Lily Greenham, Untitled
Lily Greenham: An Art of Living
Mar 8 – May 26, 2024
Badischer Kunstverein
Karlsruhe, Germany

Lily Greeham: An Art of Living presents the extraordinary work of the artist, author and composer Lily Greenham (1924-2001) in a first comprehensive exhibition to mark the 100th anniversary of her birth. This project is part of a series of exhibitions featuring female Concrete Poetry artists whose work remains under-represented today. In collaboration with Goldsmiths, University of London, which houses Greenham’s archive, we pay tribute to her seminal works of Sound Poetry and Lingual Music, as well as the works of Op Art, Kinetic Art and Computer Graphics represented in international collections.
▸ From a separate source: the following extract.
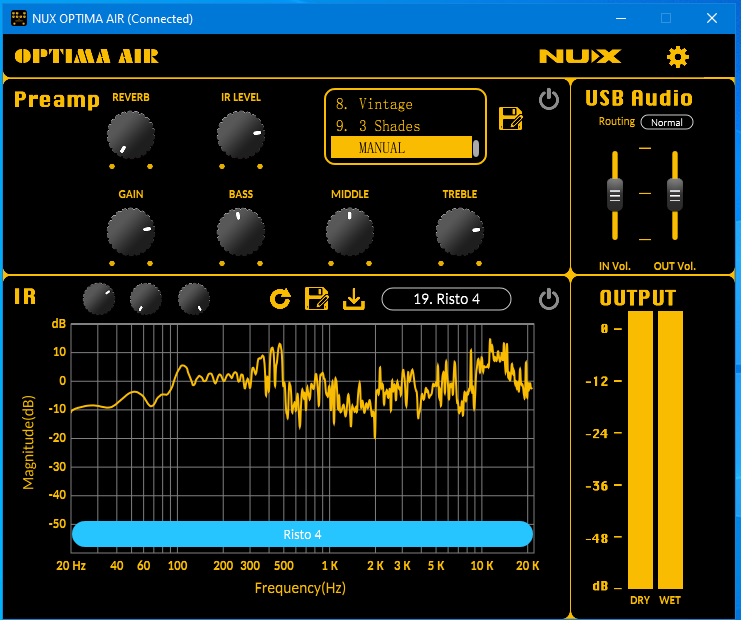Click the IR reset circular arrow icon
This screenshot has width=752, height=626.
281,298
The exhibition focuses on the radical nature of Greenham’s polyphonic, polylingual, multinational and feminist work. Her almost restless switching between different places, languages and disciplines is closely linked to Greenham’s own biography, which prompted her early on to repeatedly engage with new events, languages and contexts. She remained faithful to sound poetry throughout her life, and the presentation at the Kunstverein therefore also focuses on Greenham’s own poetic and electroacoustic compositions from the late 1960s onwards, as well as on her performances and vocalizations of works by other colleagues of Concrete and Experimental Poetry in their original languages.

Lily Greenham coined the term lingual music and her pioneering voice-based studio techniques have strongly influenced subsequent generations of experimental musicians. In Lingual Music, Greenham used her voice as a radical sound resource on tape: letters, syllables, words and sentences are stretched, superimposed, repeated or rhythmized in a beat-like manner. Her pioneering sound works include Relativity (1974), which was recorded at the BBC Radiophonic Workshop, and Traffic (1975), which was created in the Electronic Music Studios at Goldsmiths, University of London. In Circulation (1975/76), Greenham used the sampler on a PDP-8 computer long before commercial audio samplers were available.
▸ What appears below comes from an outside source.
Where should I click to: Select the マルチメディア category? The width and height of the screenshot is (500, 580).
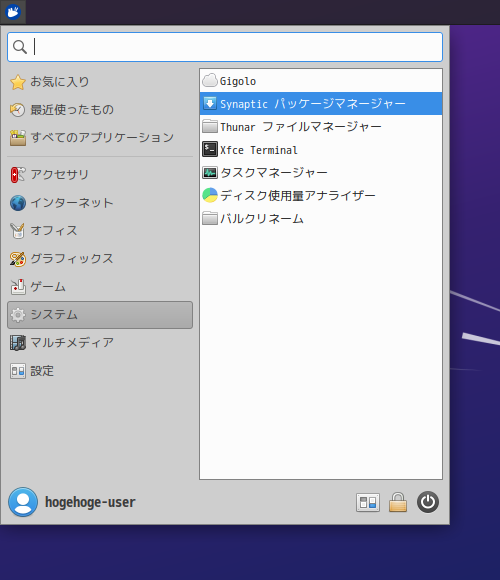(x=100, y=343)
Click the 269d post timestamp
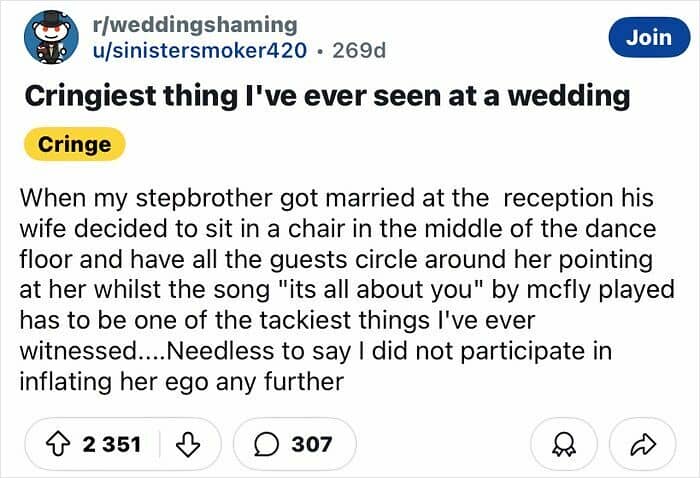Screen dimensions: 700x478 click(x=359, y=50)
Greenham’s visual art was closely associated with Op Art and the New Tendencies movement of the 1960s. These works were shown in several major exhibitions, including The Responsive Eye at the Museum of Modern Art in New York (1965), Lumière et mouvement at the Musée d’Art Moderne in Paris (1967) and at the 35th Venice Biennale (1970). In addition to these early visual works, the exhibition at the Kunstverein also includes a group of Greenham’s computer graphics from the 1980s, which are being shown for the first time. As one of the few women in the then predominantly male-dominated art and music world of the 1960s and 70s, Greenham described herself as an outsider who always refused to be restricted by convention. Her artistic practice embodies an openness to new experiences, a rejection of normative structures, an existence outside of society and beyond nationality.
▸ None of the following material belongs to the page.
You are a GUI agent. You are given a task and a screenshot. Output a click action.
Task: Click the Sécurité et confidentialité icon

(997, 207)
The exhibition and accompanying events approach Lily Greenham’s multidisciplinary life and work from different perspectives in order to show the unique diversity of her oeuvre. The various themes of the exhibition are accompanied by numerous photographs, letters and notes from the Lily Greenham archive in London, and this project has been preceded by five years of extensive research by the London curators and a sustained collaboration with researchers at Goldsmiths, University of London, providing the public with access to a wealth of new material on Greenham’s work and life for the first time.